Salvatore and Anna Russo, seen in their Huntington

Salvatore and Anna Russo, seen in their Huntington Station home on July 2, 2016, are suing Chase Bank after they said the bank lost $25,000 they had in a savings account. Credit: Steve Pfost

A Huntington Station couple is suing Chase Bank, saying the bank lost $25,000 they had placed into a savings account more than a decade ago.

Salvatore and Anna Russo said they deposited $30,000 in a high-yield account in 2002 and expected the money to remain there — save for one $5,000 withdrawal — until they were ready to use it.

The Russos say that when they went to take out the remaining funds in September 2014, employees at the bank’s Main Street branch in Huntington told them there was no record of the funds.

“They said you don’t have an account here,” said Salvatore Russo, 87, who added he has several other accounts with the bank with no issues. “We just left it there, we didn’t take it out and didn’t need it, then we went to withdraw.”

Chase policy is to close accounts after five years of inactivity and customers are given several notices about the closure, the bank said.

“We don’t retain records for more than seven years following an account’s closure and the customers have not been able to provide any documentation that proves their claims,” J.P. Morgan Chase spokesman Erich Timmerman said. “We are continuing to look into this to try and find more information.”

Russo and his attorney, Kenneth Mollins of Hauppauge, said the suit was filed on June 21 in State Supreme Court in Suffolk County after attempts to resolve the issue with the company were unsuccessful.

Chase said the couple did have the account at the bank, but when and if the account was closed isn’t in the bank’s records and the location of the money is unclear.

Salvatore Russo said he and his wife didn’t receive any paper statements regarding the account and kept notes on the deposit history in a passbook ledger, but a bank spokesman said the handwritten records weren’t enough.

Money that isn’t claimed when a bank closes an account is given to the state comptroller’s office, where the unclaimed funds office tracks it in the event the owner later wishes to claim it.

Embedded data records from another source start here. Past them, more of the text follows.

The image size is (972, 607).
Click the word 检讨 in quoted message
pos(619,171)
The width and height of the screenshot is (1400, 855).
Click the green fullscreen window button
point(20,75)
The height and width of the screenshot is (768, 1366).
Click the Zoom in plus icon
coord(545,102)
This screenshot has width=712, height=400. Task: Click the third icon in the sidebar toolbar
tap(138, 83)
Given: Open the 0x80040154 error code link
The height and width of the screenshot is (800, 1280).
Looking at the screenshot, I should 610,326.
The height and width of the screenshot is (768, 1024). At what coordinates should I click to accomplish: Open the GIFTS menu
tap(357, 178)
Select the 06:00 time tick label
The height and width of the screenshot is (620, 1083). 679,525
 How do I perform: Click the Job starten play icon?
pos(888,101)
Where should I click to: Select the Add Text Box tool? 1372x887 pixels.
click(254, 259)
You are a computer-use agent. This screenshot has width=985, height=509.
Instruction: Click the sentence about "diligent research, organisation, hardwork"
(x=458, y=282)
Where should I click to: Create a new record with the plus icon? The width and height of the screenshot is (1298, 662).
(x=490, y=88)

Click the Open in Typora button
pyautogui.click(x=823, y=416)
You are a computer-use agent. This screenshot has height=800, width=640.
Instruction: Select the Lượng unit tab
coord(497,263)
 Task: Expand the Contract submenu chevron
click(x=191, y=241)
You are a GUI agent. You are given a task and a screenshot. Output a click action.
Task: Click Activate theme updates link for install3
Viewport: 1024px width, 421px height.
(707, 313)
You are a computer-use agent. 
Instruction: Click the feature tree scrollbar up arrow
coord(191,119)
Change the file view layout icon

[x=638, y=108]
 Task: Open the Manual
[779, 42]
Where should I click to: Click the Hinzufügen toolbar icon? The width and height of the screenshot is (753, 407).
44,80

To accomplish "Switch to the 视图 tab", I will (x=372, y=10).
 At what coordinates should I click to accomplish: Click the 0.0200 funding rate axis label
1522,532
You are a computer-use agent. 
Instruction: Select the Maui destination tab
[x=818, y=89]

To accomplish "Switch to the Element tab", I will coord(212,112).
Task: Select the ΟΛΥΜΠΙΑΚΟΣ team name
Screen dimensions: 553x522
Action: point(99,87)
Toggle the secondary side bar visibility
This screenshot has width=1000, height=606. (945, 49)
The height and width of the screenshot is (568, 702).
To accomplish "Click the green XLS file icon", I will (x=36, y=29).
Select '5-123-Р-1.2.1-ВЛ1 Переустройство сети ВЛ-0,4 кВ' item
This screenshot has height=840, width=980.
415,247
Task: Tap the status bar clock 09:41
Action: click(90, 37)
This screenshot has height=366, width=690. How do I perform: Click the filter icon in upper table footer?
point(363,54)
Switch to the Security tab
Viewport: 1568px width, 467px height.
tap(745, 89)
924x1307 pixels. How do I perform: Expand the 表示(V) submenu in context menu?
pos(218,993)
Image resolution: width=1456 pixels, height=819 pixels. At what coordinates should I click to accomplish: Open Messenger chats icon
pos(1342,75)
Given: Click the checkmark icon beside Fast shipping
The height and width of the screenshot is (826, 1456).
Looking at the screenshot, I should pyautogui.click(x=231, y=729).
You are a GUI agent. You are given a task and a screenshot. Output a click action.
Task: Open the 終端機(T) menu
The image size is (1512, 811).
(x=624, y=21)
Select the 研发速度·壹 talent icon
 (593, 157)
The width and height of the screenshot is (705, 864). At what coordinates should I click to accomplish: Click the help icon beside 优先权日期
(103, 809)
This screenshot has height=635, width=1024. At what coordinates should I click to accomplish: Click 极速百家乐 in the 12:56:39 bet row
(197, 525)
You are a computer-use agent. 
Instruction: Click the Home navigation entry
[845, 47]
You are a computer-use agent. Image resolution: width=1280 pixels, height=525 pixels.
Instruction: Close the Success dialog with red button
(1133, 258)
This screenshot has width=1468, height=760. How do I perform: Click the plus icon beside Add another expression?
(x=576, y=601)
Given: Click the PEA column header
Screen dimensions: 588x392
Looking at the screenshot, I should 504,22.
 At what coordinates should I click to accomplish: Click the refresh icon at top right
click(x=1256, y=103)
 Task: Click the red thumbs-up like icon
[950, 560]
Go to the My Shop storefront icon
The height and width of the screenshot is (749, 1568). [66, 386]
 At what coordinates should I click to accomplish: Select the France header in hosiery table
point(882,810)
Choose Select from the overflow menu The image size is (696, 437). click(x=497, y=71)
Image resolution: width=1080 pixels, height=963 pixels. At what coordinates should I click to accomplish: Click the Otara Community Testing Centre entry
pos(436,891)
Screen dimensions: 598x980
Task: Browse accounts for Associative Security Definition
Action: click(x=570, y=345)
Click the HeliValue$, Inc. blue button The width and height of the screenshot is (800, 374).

However, Chase said it does not have a record of the Russo’s money being given to the state, and a search of the state’s online database did not find the Russos. The comptroller’s office did not respond to a request for comment.

Russo said the couple made one $5,000 withdrawal about a month after opening the account, but otherwise left it alone until 2014. He said he didn’t receive any notice of closure.

Mollins said his clients shouldn’t have to worry about their money disappearing, especially given the type of account.

“They let the money sit because they knew it was a high-yield account,” he said. “They don’t check because they don’t believe they have to.”

The lawsuit accuses Chase of violating its agreement with the Russos and of negligence in handling their money. Mollins said they are seeking a monetary judgment that will compel Chase to pay the couple $25,000.

Mollins said lost money cases are common, and he is seeking other bank customers with similar stories. Since he was hired by the Russos, he said, he’s heard from about 20 people also reporting lost funds at a number of banks around the country and wants to file more lawsuits depending on the outcome of the Russos’ case.

Russo said he’s also been approached by people who have seen news stories and had similar banking experiences. But for him, the suit is about getting his money back, and he’s eager for the case to move forward.

“If you don’t know where it is, what I am I supposed to do?” he said. “We just have to wait to see what happens with the lawsuit.”